Table of Contents

Overview

Selecting a representative sample of websites is a crucial step in web measurement studies. The choice of website lists can significantly affect research outcomes, making it essential to understand their strengths, limitations, and best practices.

This page examines various top website lists, outlines best practices for their usage, and provides detailed documentation for each service, including API access, via linked pages. Note that this page overlaps with Website Classification, as popularity is among the most important categories used in research. This page focuses more in detail on the services that provide ranking as primary data, while Website Classification focuses more on categories such as website industry or company data.

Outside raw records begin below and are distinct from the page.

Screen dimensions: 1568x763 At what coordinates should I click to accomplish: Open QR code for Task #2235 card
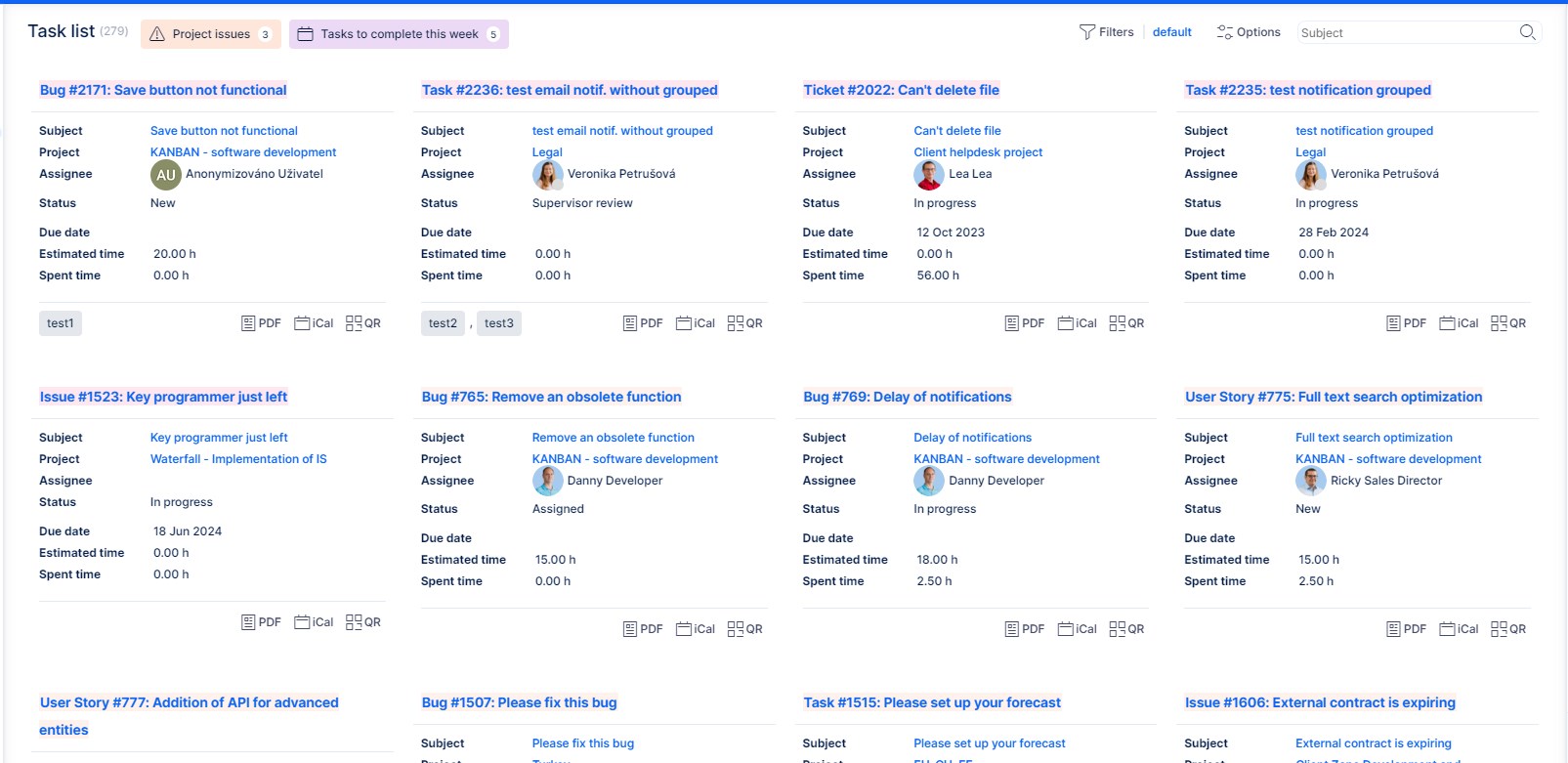click(1507, 323)
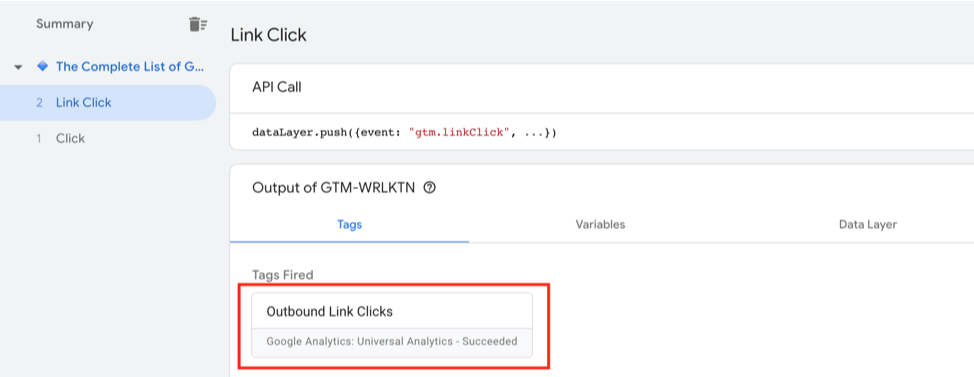
Task: Click the Universal Analytics - Succeeded status line
Action: pyautogui.click(x=392, y=342)
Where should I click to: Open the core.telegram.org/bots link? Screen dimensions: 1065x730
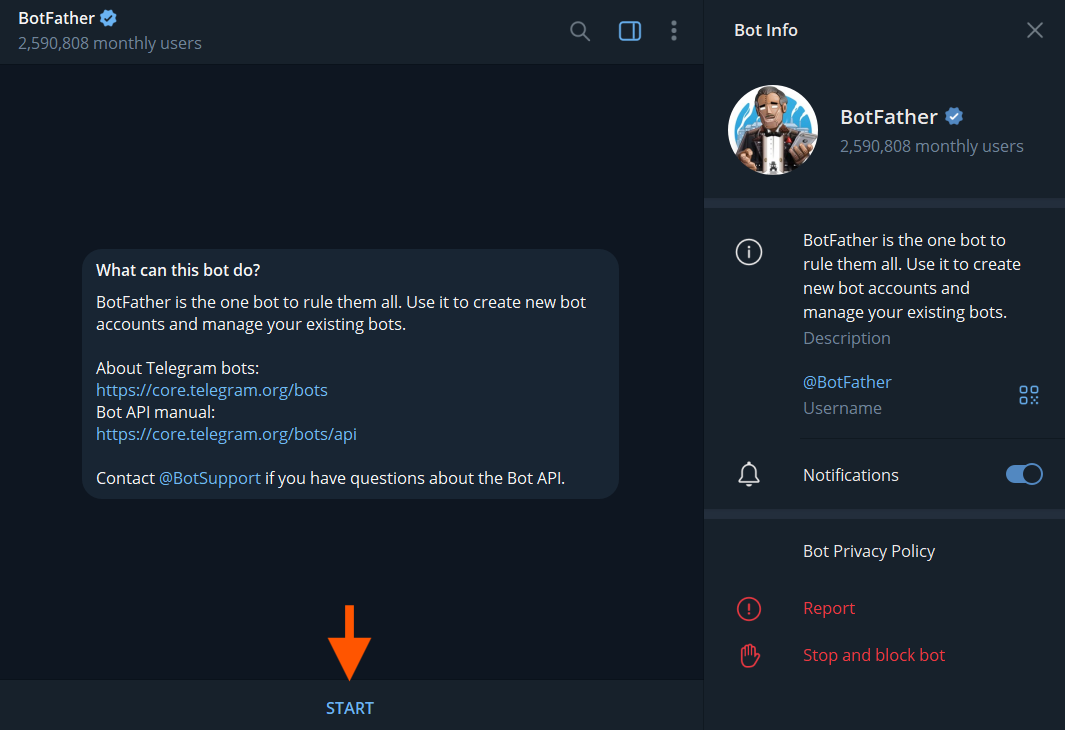(x=212, y=390)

A variety of top website lists are commonly utilized in research. Below is an overview of the most widely referenced options:

1. CrUX (Chrome User Experience Report)

CrUX provides rank order magnitude buckets (e.g., 1k, 5k, 10k, …, 5M) of popular websites based on user-initiated page loads observed by Google Chrome users with the “Help improve Chrome's features and performance” setting enabled.

2. Tranco

Tranco is a research-oriented, hardened top sites ranking designed to enhance stability and resilience against manipulation. It combines data from Alexa, Cisco Umbrella, and Majestic over a 30-day period. It was introduced in NDSS 2019 [2Le Pochat, Victor; Van Goethem, Tom; Tajalizadehkhoob, Samaneh; Korczy´nski, Maciej; Joosen, Wouter (2019): "Tranco: A Research-Oriented Top Sites Ranking Hardened Against Manipulation", in: Proceedings of the 26th Annual Network and Distributed System Security Symposium. (DOI)].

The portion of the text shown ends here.